Enjoy your new toy! Looks like a beaut…and a good value. I'd be hard pressed to purchase Festool anything for the price. There stuff is nice, but price wise, I can't justify the expense. I'm sure there will be detractors to the above statement, but I like to buy tools and be able to afford to eat at the same time…. ; )

Sand away to your heart's content Pottz!


----------



## LittleBlackDuck (Feb 26, 2016)

I should have done a *Rotex* review if only to make the decision just that much harder… or maybe easier if you agree with many that consider this LBD talks crap!

You would have gotten my undying approval towards the Bosch if it wasn't for me taming those bloody *systainers*.

Nevertheless I believe it is a good *2nd.* choice out of the two leaders in the race.

I can't poo-poo the Bosch as I haven't used it, however, I could enter the debate by my take and experience on the *Rotex*...

Even reading back this reply prior to [SEND], the *Rotex* name stands out compared to the humble Bosch.

I won't insult the Bosch by saying that *Abranet* would make even a *block sanding pad* stand out.


----------



## FestusHaagen (Jul 14, 2020)

I have had this sander since 2005. The first one lasted through 2000 bd.ft. of white oak. My biggest complaint was the size of the handle. I have small hands and I can't use it one handed. Worked well until 2016 when it abruptly stopped. I took it to an authorized Bosch repair shop where they replaced the brushes for $77. Had I known I could have replaced them for about $10. Apparently, when they get worn down they are designed to pop out, leaving you dead in the water. Back to the shop, but 2 months later the bearings went out. This time the cost to replace bearings was not cost effective. I was in a quandary, what to do! I had tons of 6" sanding disks. I wanted a smaller sander that would fit my hand better. In the end I went back to the same sander. I just hope this one lasts a little longer. Besides I have all the repair parts from the old one. Good luck with yours!


----------



## recycle1943 (Dec 16, 2013)

I'd like to offer input on sanders but my only inexperience is that nearly any tools are a bargain compared to the *over* priced green machines - 
A Chevy Impala will get you there as soon as a Cadillac for half the price.


----------



## EarlS (Dec 21, 2011)

hmm - now you have me wondering about ROS vs this style of orbital sander.
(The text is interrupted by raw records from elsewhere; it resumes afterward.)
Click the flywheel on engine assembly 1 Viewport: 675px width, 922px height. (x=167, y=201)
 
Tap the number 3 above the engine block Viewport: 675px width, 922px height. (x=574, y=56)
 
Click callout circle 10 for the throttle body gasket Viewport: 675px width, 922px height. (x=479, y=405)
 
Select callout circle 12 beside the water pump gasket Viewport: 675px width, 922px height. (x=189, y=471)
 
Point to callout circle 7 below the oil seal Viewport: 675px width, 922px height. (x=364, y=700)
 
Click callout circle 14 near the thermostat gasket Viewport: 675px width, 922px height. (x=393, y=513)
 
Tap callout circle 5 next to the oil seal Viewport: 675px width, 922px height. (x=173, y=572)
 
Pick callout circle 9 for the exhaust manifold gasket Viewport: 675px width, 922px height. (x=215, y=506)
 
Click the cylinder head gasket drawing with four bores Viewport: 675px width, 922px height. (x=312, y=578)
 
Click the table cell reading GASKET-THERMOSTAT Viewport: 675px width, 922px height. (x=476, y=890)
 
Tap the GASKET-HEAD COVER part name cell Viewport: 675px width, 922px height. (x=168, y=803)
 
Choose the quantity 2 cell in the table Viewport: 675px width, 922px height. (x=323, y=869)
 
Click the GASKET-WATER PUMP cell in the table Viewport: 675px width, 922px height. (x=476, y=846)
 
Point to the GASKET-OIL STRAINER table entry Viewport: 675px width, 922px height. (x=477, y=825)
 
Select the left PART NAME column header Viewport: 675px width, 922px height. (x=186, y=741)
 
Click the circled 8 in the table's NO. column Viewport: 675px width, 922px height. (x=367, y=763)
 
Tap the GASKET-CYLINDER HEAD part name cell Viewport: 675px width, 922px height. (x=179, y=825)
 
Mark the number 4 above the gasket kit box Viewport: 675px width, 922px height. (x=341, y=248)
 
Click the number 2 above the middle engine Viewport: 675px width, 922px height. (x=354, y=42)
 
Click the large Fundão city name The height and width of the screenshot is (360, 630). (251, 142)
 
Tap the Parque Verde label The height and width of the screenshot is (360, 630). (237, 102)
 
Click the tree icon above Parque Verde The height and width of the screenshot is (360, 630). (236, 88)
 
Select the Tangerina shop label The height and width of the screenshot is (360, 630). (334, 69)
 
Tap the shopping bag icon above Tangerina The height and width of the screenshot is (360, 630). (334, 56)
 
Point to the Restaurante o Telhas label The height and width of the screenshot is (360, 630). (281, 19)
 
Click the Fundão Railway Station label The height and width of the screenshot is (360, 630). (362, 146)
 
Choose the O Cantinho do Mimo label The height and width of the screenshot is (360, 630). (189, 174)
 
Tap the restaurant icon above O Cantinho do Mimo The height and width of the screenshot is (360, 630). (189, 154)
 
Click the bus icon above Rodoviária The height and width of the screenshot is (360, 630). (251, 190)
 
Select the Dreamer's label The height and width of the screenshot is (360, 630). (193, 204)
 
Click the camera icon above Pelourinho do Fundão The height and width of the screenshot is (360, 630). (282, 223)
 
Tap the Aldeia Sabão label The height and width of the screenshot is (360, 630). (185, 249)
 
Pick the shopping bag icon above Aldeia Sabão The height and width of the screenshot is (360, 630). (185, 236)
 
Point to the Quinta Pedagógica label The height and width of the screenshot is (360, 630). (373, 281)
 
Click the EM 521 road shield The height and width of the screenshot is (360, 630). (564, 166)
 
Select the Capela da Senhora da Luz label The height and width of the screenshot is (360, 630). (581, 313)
I use a Mirka 5" Deros or else a PC 4×24 belt sander. Where does this type of sander fit in?


----------



## LittleBlackDuck (Feb 26, 2016)

> I d like to offer input on sanders but my only inexperience is that nearly any tools are a bargain compared to the *over* priced green machines -
> A Chevy Impala will get you there as soon as a Cadillac for half the price.
> 
> - recycle1943


So will a worn out pair of shoes… but I know which I'd rather travel in.

I bet you've got a fridge… my mum and dad had a metal box and a block of ice to keep their food cold… both "boxes" work… ice is cheap… which would you prefer?


----------



## Jim Jakosh (Nov 24, 2009)

I went to look at it on E bay to see what the features were and found it was dual action just like my Makita.
I found this reconditioned one: https://www.ebay.com/itm/Bosch-6-Dual-Mode-Variable-Speed-Random-Orbit-Sander-Model-GET75-6N/383677572860?hash=item5954f726fc:g:XO8AAOSwbEhfA2PF

I bought my 6" Makita used on E bay and have used the heck out of it for about 8 years and only just had to replace the backing pad. It will take 1/16" off a table top in no time. I can't justify the cost of Festool products.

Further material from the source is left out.